Squadra vincente non si cambia, così a fare da giudici sono la drag queen Priscilla, Chiara Francini e Tommaso Zorzi – alla guida anche del talk "After the Race" (disponibile solo su Discovery+, 24 ore dopo ogni puntata) per rivivere con l’ultima concorrente eliminata i momenti più belli e i più critici del suo percorso.

Alla vigilia della seconda edizione, che avrà come ospite della prima puntata Patty Pravo, Tommaso Zorzi ci ha raccontato un po’ di novità del programma, a cominciare dal suo approccio: «Nella prima stagione sono entrato in punta di piedi, in questa seconda ho maggiore consapevolezza del mio ruolo e quindi penso di aver avuto anche io una piccola evoluzione come giudice».

Cosa puoi anticiparci della seconda stagione di "Drag Race Italia"?
«Di sicuro c’è un’evoluzione rispetto alla prima edizione, del resto nelle prime stagioni si prendono le misure con il format e si impara dalle cose che a posteriori sono piaciute meno. Prima di tutto "Drag Race Italia 2" è un’edizione più lunga, perché ha due puntate in più e due concorrenti in più. In questo modo abbiamo potuto inserire una serie di prove che sono dei must nell’edizione internazionale e che nella prima mancavano per questioni di tempo. Per esempio una che si chiama Roast, forse la mia preferita».

Secondo te cosa piace di "Drag Race Italia" al pubblico italiano?
«Sicuramente il fatto di vedere le drag queen in una salsa inedita, non più una versione macchiettistica a cui purtroppo siamo abituati, ma protagoniste di uno show che celebra il loro mondo, la loro arte e i loro talenti. È un format che non le ridicolizza, non ride di loro ma con loro e fa scoprire allo spettatore che sono delle vere e proprie artiste».

Hai mai pensato di metterti in gioco come drag queen in prima persona?
«Con questo programma, assolutamente sì, ma non ho ancora trovato un alter ego degno di essere sviluppato.

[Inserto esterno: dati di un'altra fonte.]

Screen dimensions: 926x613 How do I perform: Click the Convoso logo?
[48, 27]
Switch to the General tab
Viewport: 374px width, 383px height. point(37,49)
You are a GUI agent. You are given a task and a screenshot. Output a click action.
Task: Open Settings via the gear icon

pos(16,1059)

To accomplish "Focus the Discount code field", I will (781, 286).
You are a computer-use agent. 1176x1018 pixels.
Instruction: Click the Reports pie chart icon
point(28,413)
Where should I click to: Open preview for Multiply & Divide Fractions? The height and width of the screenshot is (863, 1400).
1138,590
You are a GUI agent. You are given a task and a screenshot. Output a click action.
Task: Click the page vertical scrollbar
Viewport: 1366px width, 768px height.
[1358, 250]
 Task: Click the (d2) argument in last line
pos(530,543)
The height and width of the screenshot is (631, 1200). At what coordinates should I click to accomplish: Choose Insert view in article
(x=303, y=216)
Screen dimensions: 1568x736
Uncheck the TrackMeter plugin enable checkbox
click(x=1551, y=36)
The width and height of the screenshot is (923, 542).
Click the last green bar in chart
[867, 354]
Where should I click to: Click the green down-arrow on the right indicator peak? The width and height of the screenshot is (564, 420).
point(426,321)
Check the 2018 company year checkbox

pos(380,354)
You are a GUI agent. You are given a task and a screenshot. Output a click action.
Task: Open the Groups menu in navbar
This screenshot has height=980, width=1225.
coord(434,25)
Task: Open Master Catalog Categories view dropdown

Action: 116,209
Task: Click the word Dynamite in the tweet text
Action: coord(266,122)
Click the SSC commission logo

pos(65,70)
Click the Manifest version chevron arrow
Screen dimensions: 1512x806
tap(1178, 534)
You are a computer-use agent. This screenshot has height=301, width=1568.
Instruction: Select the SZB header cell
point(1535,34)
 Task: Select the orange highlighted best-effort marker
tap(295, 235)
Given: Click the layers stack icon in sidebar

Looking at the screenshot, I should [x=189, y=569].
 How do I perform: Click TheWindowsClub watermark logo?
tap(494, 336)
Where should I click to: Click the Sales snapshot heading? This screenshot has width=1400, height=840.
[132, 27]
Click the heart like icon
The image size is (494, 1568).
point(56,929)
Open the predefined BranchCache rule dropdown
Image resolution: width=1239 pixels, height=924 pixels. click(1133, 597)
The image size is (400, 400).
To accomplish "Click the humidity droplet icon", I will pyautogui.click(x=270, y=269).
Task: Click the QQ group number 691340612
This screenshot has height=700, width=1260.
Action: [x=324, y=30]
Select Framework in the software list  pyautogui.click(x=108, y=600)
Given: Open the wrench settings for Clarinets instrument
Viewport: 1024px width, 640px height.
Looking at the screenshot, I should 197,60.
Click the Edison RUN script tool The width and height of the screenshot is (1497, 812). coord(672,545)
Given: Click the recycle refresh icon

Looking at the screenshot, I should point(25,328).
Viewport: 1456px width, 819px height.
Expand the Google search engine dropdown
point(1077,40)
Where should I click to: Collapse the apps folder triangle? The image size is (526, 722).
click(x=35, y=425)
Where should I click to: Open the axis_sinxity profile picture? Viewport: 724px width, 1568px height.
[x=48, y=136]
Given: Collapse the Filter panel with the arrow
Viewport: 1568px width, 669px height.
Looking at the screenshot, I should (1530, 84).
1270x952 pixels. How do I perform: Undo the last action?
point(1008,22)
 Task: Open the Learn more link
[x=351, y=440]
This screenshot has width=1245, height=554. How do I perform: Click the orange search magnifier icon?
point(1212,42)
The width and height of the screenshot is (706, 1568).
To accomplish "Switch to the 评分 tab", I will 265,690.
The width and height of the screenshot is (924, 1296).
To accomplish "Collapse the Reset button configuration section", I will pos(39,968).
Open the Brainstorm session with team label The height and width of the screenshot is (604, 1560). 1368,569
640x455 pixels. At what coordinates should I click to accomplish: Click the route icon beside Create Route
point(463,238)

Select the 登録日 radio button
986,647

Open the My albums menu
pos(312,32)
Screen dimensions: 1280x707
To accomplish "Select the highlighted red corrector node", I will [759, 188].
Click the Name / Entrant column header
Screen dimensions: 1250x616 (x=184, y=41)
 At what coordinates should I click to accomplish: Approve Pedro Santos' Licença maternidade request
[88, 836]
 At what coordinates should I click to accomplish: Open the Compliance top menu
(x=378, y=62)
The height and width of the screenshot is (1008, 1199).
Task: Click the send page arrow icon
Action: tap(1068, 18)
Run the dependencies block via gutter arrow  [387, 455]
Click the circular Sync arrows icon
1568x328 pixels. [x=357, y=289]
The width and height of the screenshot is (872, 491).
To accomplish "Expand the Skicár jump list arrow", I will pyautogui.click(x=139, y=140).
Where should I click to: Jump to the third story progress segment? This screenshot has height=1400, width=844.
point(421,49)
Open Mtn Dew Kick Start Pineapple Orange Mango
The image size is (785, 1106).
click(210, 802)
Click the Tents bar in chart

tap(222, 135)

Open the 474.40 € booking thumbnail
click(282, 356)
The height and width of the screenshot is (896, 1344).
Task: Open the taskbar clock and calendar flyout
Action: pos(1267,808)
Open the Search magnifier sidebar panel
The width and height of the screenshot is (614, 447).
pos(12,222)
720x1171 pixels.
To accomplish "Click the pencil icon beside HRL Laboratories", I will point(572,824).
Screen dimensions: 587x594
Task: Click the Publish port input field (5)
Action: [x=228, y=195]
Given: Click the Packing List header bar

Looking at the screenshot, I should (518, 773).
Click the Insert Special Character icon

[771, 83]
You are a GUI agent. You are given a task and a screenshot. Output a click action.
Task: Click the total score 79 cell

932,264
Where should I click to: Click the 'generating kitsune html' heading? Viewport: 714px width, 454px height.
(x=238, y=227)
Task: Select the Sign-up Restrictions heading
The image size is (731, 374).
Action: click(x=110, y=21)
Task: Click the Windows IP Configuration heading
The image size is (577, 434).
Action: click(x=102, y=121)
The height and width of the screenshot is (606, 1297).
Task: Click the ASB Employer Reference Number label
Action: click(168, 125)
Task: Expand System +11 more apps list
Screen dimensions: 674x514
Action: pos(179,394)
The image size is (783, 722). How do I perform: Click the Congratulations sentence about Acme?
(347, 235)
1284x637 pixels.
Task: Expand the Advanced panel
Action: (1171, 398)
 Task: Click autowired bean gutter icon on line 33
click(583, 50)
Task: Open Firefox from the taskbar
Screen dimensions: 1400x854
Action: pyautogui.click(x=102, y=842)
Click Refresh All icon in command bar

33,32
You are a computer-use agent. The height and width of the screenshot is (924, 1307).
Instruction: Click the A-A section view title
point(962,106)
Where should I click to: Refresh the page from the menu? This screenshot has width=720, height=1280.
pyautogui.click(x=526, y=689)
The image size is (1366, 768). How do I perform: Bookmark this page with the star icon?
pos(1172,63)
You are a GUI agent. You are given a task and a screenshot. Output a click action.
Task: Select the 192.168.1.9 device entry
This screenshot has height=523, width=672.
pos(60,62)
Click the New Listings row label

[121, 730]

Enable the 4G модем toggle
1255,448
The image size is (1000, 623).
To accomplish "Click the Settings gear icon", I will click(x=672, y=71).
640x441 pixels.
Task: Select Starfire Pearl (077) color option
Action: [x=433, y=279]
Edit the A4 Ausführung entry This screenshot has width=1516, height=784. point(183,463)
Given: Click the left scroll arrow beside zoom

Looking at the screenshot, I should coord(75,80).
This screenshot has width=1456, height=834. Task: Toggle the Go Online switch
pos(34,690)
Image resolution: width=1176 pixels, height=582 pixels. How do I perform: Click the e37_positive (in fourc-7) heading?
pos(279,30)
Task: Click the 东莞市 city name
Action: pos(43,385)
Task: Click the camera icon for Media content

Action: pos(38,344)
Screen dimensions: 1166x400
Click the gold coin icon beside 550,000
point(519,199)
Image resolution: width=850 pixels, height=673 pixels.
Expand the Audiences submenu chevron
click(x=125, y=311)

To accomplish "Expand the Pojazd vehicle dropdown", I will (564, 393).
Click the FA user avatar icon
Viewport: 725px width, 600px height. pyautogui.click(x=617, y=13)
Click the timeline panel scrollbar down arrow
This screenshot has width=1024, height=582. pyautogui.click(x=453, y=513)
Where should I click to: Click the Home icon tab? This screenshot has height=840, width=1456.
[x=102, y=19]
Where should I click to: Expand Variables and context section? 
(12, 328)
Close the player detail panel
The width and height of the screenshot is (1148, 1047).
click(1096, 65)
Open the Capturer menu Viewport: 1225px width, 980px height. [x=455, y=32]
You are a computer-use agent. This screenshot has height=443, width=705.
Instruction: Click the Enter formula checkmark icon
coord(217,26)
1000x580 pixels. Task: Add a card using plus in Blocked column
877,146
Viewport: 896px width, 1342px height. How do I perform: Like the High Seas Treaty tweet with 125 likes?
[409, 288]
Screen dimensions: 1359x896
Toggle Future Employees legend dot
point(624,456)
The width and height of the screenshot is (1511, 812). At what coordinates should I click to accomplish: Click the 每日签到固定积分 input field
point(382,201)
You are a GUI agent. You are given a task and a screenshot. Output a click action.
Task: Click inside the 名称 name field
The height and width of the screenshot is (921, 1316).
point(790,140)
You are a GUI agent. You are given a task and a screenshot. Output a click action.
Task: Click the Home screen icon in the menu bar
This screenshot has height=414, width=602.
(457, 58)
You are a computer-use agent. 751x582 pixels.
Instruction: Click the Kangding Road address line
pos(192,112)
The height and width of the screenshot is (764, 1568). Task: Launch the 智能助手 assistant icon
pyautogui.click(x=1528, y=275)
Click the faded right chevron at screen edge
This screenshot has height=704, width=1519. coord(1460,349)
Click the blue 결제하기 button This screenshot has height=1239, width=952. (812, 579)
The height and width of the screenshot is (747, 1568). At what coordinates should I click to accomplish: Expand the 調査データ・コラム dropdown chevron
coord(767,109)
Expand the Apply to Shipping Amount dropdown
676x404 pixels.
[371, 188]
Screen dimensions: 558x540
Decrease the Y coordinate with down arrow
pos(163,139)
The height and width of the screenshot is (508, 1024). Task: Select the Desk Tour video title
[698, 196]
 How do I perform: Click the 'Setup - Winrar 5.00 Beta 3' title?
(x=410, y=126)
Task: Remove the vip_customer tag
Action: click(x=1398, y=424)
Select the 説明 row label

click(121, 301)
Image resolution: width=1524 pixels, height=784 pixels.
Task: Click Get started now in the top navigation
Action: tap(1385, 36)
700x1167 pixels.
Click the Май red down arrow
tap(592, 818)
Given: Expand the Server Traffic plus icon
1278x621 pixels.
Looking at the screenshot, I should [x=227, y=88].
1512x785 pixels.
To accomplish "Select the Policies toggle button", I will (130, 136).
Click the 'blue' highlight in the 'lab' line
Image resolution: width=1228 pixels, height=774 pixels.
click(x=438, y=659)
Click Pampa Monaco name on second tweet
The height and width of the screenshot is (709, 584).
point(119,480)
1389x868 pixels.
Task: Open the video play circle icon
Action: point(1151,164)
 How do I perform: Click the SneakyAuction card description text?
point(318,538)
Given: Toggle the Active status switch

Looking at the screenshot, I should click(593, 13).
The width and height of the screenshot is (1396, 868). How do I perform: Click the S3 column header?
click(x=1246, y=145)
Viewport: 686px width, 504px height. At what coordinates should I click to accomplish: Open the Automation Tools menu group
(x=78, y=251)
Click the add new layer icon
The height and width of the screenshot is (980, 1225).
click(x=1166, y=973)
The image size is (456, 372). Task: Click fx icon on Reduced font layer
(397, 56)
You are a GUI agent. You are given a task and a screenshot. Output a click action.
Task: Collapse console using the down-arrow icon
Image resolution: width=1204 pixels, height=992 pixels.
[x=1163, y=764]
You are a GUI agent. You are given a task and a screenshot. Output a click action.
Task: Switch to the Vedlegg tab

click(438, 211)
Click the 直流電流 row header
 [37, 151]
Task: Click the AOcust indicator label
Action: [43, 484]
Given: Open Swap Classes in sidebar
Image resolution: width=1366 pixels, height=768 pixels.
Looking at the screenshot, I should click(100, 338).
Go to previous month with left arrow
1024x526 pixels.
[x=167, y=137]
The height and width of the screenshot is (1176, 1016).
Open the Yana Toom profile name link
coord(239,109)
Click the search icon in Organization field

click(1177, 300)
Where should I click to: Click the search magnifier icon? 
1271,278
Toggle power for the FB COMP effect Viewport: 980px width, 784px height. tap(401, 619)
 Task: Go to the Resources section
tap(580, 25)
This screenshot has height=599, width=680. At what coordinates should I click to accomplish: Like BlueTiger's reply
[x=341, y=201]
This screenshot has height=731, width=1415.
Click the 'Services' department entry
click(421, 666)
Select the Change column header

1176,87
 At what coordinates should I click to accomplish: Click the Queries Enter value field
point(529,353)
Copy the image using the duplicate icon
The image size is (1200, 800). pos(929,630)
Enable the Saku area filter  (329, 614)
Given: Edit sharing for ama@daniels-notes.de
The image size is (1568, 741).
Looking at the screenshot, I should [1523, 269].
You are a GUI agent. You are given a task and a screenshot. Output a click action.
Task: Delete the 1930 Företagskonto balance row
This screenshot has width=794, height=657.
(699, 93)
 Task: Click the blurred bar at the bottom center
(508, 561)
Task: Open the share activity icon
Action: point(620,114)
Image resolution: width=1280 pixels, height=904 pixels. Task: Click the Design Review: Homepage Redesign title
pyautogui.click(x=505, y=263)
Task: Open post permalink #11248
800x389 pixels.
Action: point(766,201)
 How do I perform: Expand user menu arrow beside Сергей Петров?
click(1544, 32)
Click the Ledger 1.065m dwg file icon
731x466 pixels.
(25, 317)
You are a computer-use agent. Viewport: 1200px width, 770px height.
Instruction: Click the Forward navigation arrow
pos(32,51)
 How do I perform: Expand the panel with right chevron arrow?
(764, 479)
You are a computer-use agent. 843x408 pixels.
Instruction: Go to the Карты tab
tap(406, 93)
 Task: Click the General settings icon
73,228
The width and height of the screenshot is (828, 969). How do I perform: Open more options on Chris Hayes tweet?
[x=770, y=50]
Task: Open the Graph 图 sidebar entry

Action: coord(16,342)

Penso che potrei essere bravo, ma non ho ancora approfondito».

Qual è il tuo sogno nel cassetto come conduttore?
«Sono molto scaramantico, perciò preferisco non dire nulla sui sogni nel cassetto, ne ho tanti da realizzare!».

Puoi svelarci cosa c’è nei tuoi piani, dopo "Drag Race Italia" 2?
«Non posso anticipare niente, ma qualcosa bolle in pentola».

Chi sono le 10 drag queen della seconda edizione di "Drag Race Italia"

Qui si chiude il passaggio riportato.